Key Points

  • The FOMC kept rates unchanged but upgraded its assessment of the economy.

  • Get ready for every FOMC meeting having press conferences.

  • Pace of QT picking up.

In a surprise to no one, the Federal Reserve opted to keep short-term interest rates unchanged at the conclusion of today’s Federal Open Market Committee (FOMC) meeting. There were no dissenting votes among the members. However, the statement did contain a few nuggets worth chewing on.

Bye-bye “for now”

There were a few upgrades to the Fed’s economic forecasts, including a change from “solid” to “strong” when describing economic growth, and calling out the strength in household spending specifically. In addition, the words “for now” were not used when addressing “further gradual increases in the target range for the federal funds rate.” At the June FOMC meeting’s press conference, Fed Chairman Jerome Powell had added “for now” during that part of the discussion.

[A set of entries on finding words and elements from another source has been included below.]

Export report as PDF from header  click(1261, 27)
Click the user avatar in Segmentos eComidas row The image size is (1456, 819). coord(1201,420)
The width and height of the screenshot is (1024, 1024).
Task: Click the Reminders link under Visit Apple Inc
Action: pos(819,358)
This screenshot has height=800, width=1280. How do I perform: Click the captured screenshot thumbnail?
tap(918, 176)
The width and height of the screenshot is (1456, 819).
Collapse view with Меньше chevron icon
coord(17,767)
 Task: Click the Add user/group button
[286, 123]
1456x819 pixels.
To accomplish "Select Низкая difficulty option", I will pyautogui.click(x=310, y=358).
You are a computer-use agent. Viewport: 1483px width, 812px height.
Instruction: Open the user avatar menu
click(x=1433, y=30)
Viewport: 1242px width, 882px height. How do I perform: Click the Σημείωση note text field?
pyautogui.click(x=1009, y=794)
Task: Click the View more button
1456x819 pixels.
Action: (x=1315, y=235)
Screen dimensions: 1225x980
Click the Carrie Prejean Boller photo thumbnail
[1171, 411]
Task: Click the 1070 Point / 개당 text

In general, the review of the statement was that it took a slightly more hawkish tilt, although chances of a September rate hike remained steady at about 80% according to Bloomberg. The initial reaction by U.S. stocks was a retreat and Treasury yields held mostly steady.

Bye-bye presser

This week’s meeting was the next-to-last FOMC meeting without a subsequent press conference. Under the direction of Fed Chairman Jerome Powell a decision was made recently to have a “presser” following every meeting, which begins next year. As a result, gone will be the days when investors could assume that the meetings occurring in between those with pressers would be free from worry about a rate hike. In other words, all eight annual meetings should be considered “live” next year and beyond; and therefore represent possible sources of market volatility.